This close-knit fellowship helped Edelman weather the ugliness of racial prejudice. She grew up at a time when African Americans in her community were excluded from public swimming pools, ordered to sit at the backs of buses and had to drink from segregated water fountains.

Such injustices horrified Edelman, and, in keeping with her mentors' teachings, she realized she should fight them in whatever way she could. A graduate of Yale Law School, Edelman became the first African American woman admitted to the Mississippi bar. She began doing what her father called "helping work," civil-rights activism.

She registered voters, defended jailed activists, and was arrested during an attempt to desegregate Atlanta restaurants.

She forced formerly "whites-only" schools to admit African American children, but then saw that her precedent-setting actions brought new woes: The children's homes were shot at; their parents sometimes lost their jobs and credit; the children were harassed and taunted at school.

During the 1960s, she attended several lectures by Martin Luther King Jr.
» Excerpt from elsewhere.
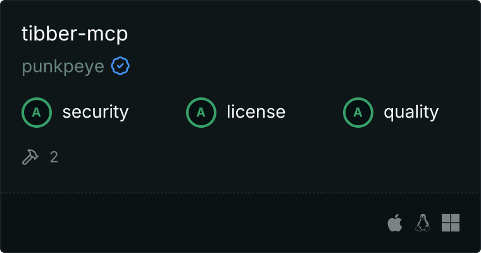The width and height of the screenshot is (481, 253).
Task: Click the security rating label
Action: coord(96,112)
She said she learned from him "the courage to be afraid, and to proceed to act, despite fear, uncertainty and fatigue."

She read books about another role model, Sojourner Truth, who spoke out against slavery. She took to heart an anecdote about Truth that showed the woman's fortitude. When a heckler shouted to Truth, "Why, I don't care more for your talk than I do for the bite of a flea," Truth responded, "Perhaps not, but the Lord willing, I'll keep you scratching."